Excerpt from the book “Helping Your Depressed Teenager” by Gerald D. Oster, PhD and Sarah S. Montgomery, MSW
Your most vital role and function as parents of at-risk adolescents is to listen supportively. If a teenager appears depressed and exhibits any of the warning signals, take time to listen and show your caring and concern. When you think that a teenager, especially your own, may be suicidal, it is normal to feel anxious and unsure of what to say. You do not have to feel intrusive by simply stating something like, “You don’t seem to be like your usual self.” By being direct and showing some concern, you can ask many questions and may receive straight answers.
A troubled youth needs someone who will listen. It certainly is not easy to discuss suicidal thoughts, but it is critical for teens to talk about why they want to die. Every effort should be made to understand the problems behind the statements, even if their reasoning makes little sense. Although you should show interest, refrain from making moral judgments or trying to talk a youth out of it. The value of listening cannot be overrated.
The following checklist of what to do and what not to do reviews and emphasizes the points made in Part 2: Suicide Intervention and Prevention and makes it easier to talk to a troubled adolescent:
What to Do
- Trust your own judgment. You must use your own intuition in deciding whether a troubled youth may be self-destructive.
- Offer help immediately, and there will be no need to feel regret later.
- Demonstrate your support. Show that you are concerned and that you do not want him or her to do anything that would be harmful.
- Be open and direct. Be free with your questions. Ask whether active plans have been made. Teenagers who can state how, when, and where they will commit suicide are very serious about carrying out their ideas.
- Remove all potentially dangerous items, such as weapons, pills, or alcohol, from the home. Many teenagers can be impulsive, without realizing the consequences.
- Sometimes you will need extra assistance. Seek help. People such as teachers, school counselors, and clergy are easy to contact and can help resolve problems. You may have to insist on the help or to contact the appropriate people yourself.
What Not to Do
- Do not be sworn to secrecy. Suicidal teenagers need help. Losing friendship or trust temporarily is better than losing a life forever.
- Never leave a suicidal person alone. If the risk appears great, stay with the person.
- Do not appear shocked or alarmed by what your teen tells you. You are trying to build a space of confidence and security.
- Do not try to be a therapist. Just listen to your teens’ concerns without being judgmental.
- Do not get into a debate over the morals of suicide. You may run the risk of increasing the person’s sense of guilt and feelings of sadness.
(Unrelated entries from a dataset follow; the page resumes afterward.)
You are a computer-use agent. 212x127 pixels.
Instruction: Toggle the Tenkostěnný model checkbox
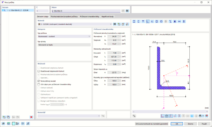point(39,81)
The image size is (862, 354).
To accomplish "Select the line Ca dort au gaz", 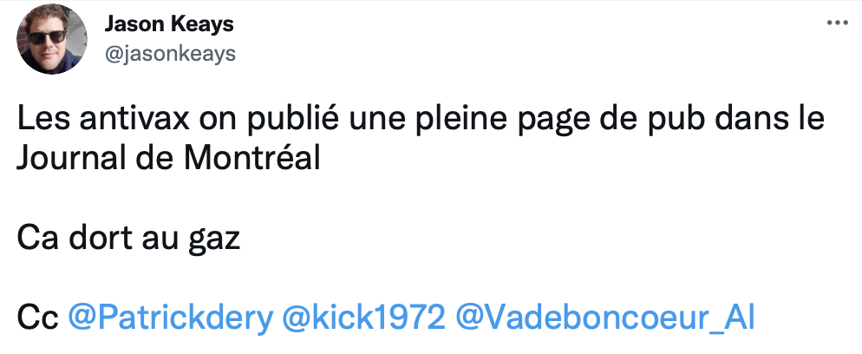I will click(x=128, y=239).
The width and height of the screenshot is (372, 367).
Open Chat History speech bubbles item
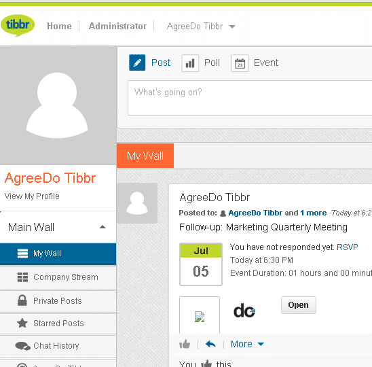[x=58, y=346]
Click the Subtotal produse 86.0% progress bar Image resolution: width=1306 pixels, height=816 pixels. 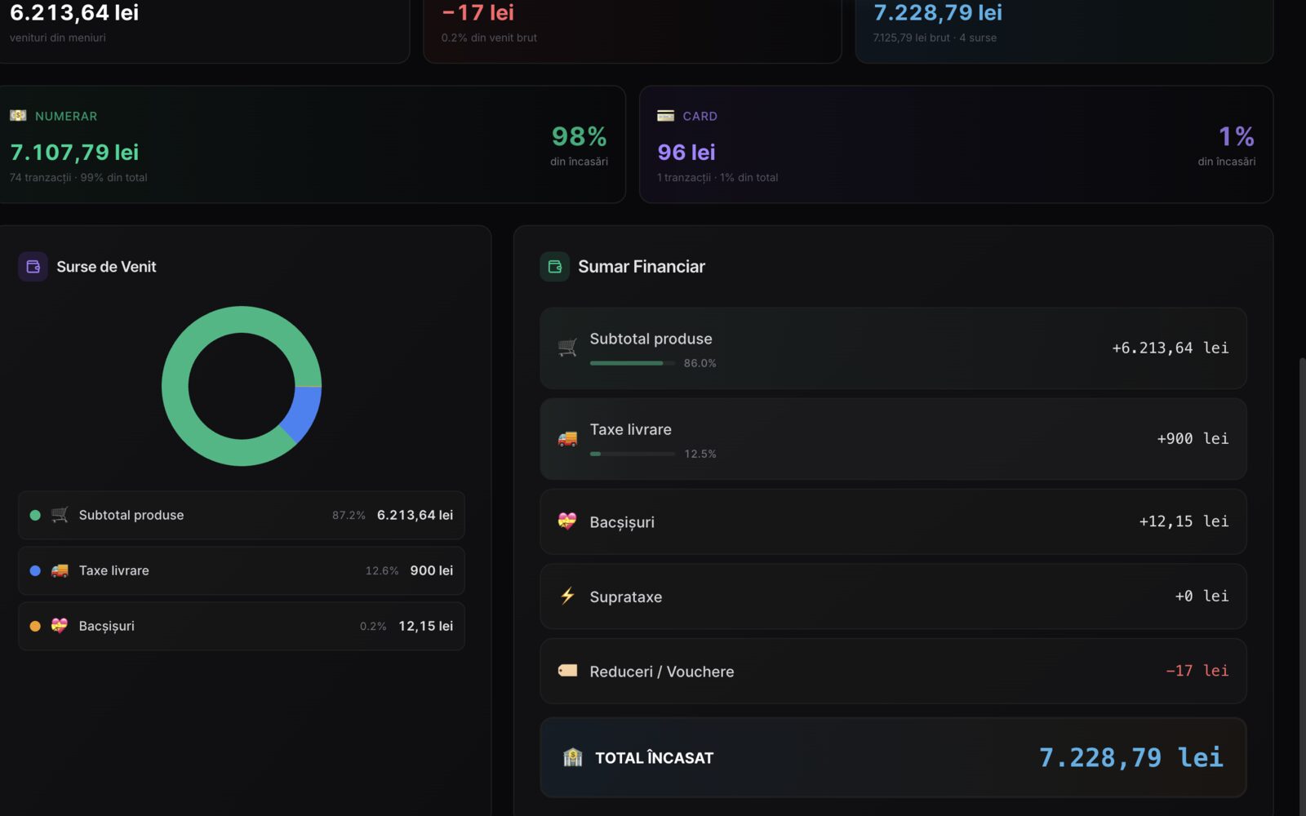point(633,363)
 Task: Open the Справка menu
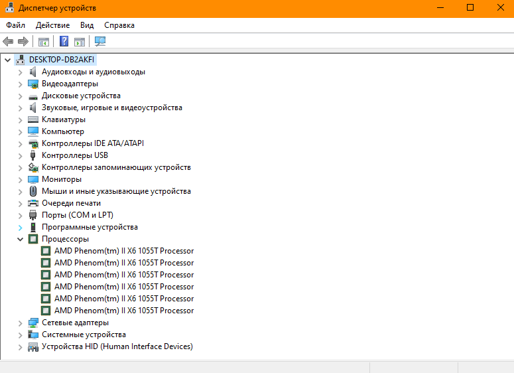tap(119, 25)
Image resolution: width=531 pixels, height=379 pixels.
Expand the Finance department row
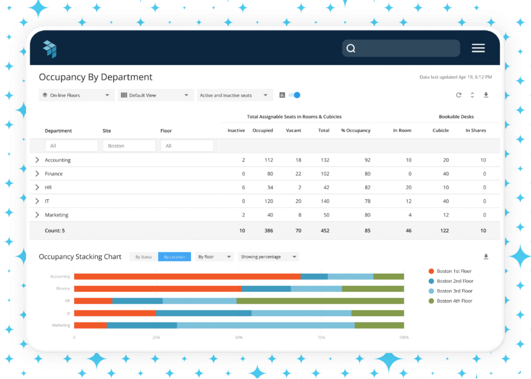36,173
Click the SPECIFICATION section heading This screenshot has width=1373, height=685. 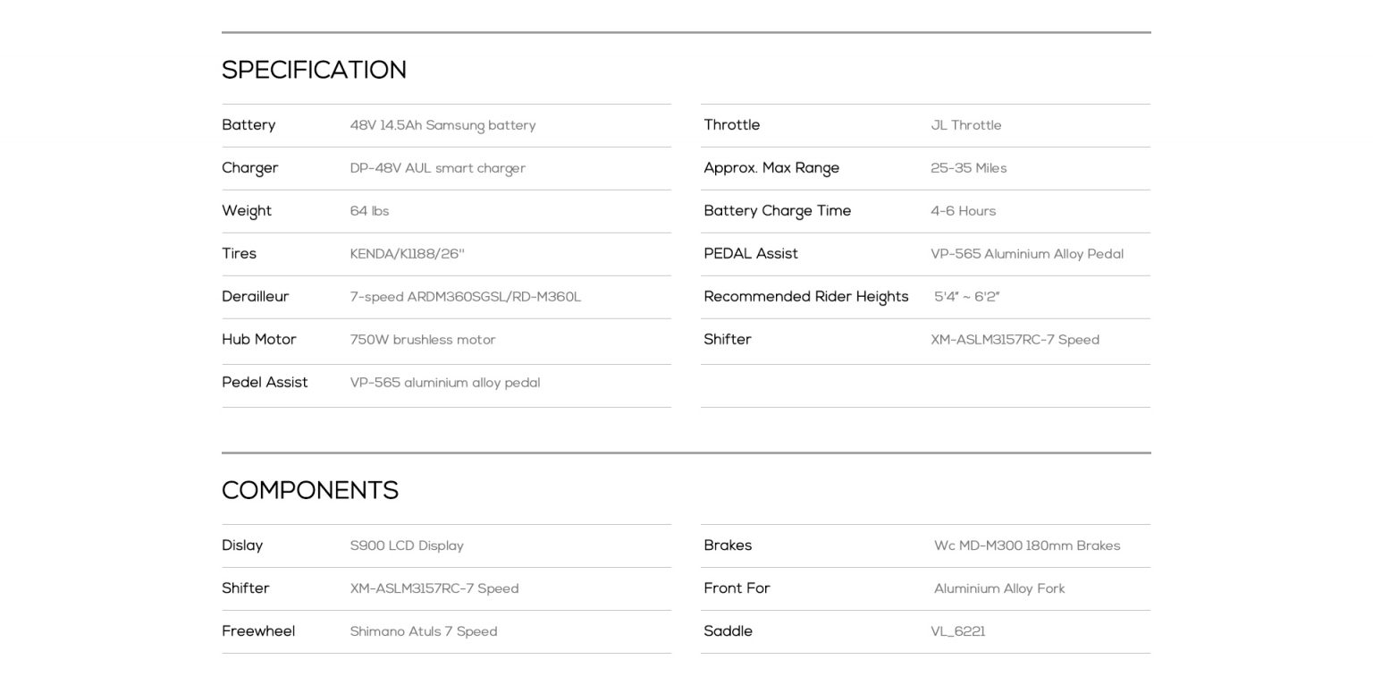pyautogui.click(x=314, y=71)
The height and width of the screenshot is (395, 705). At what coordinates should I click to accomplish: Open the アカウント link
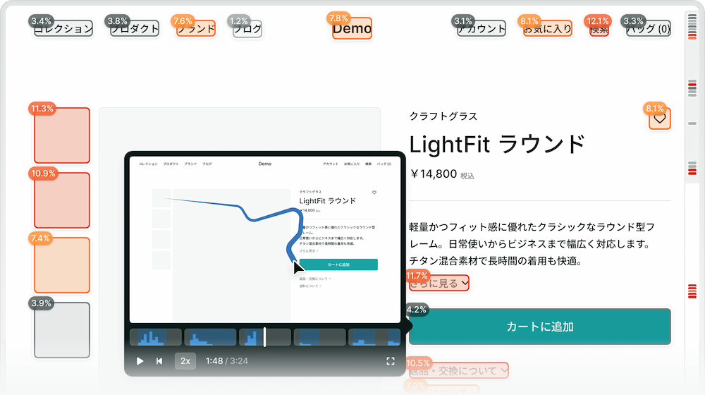coord(482,29)
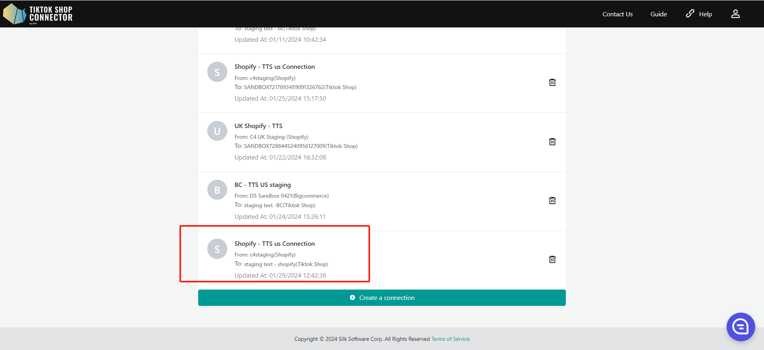
Task: Open the Help link in header
Action: 699,14

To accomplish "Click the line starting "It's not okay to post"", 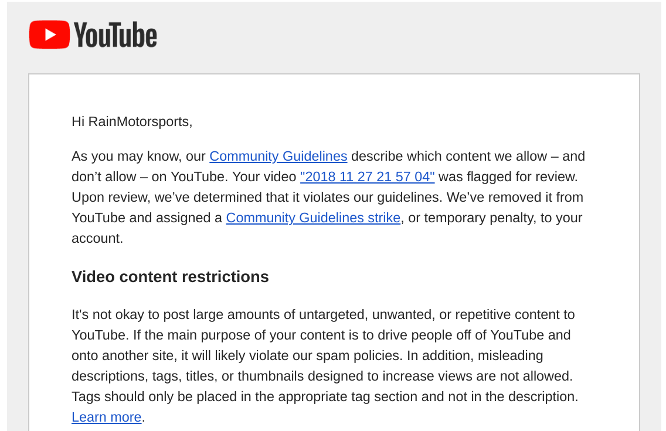I will [323, 315].
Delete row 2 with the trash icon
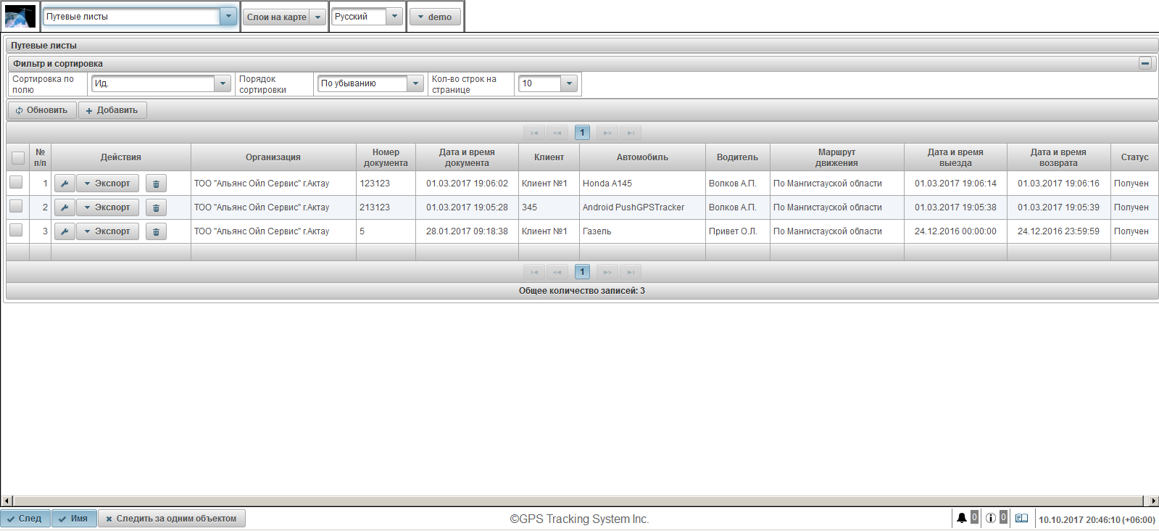 (x=156, y=207)
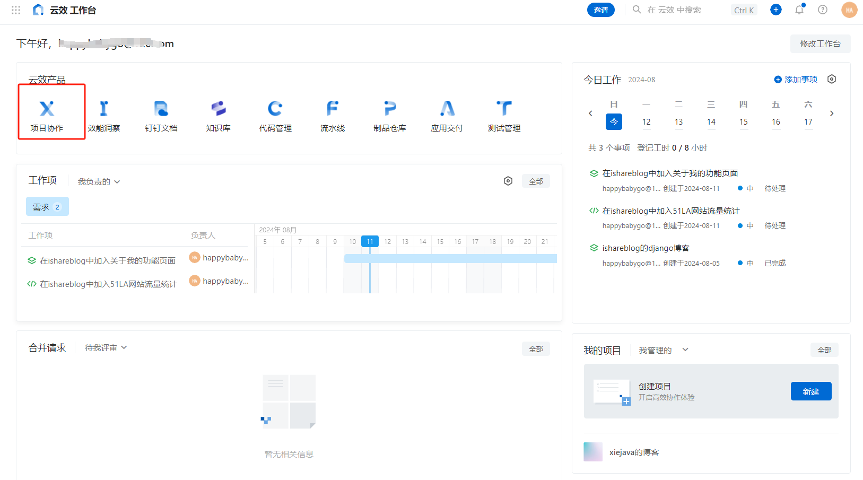Click the 修改工作台 button
Viewport: 863px width, 480px height.
coord(820,44)
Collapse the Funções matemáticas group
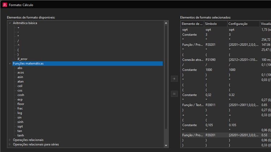Viewport: 271px width, 152px height. pos(10,64)
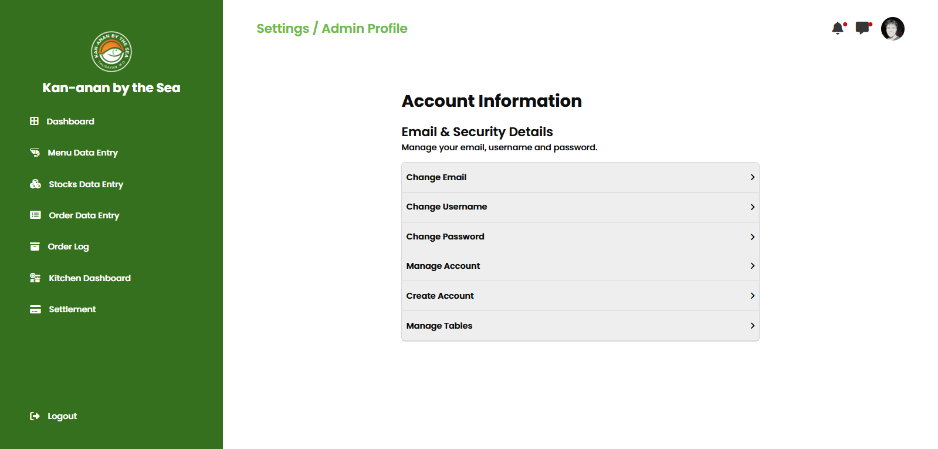Expand the Change Password chevron arrow

pos(752,237)
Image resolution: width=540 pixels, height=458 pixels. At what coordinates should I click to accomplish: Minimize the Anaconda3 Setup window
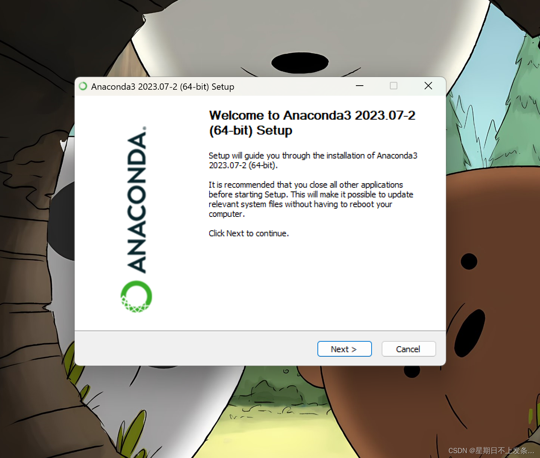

- Do not point out that other people have worse troubles and that your teen should compare themselves to less fortunate. This can make your teen feel even less copetent and understood.
As an active listener, if you feel that your child is in any risk of suicide, contact a mental health professional. Once you have made the contact, the specialist will assess the risk of suicide. It is helpful for parents to be cognizant of the questions and tactics clinicians use to determine risk. Once risk is determined, the clinicians and parents can then make the first steps towards intervention.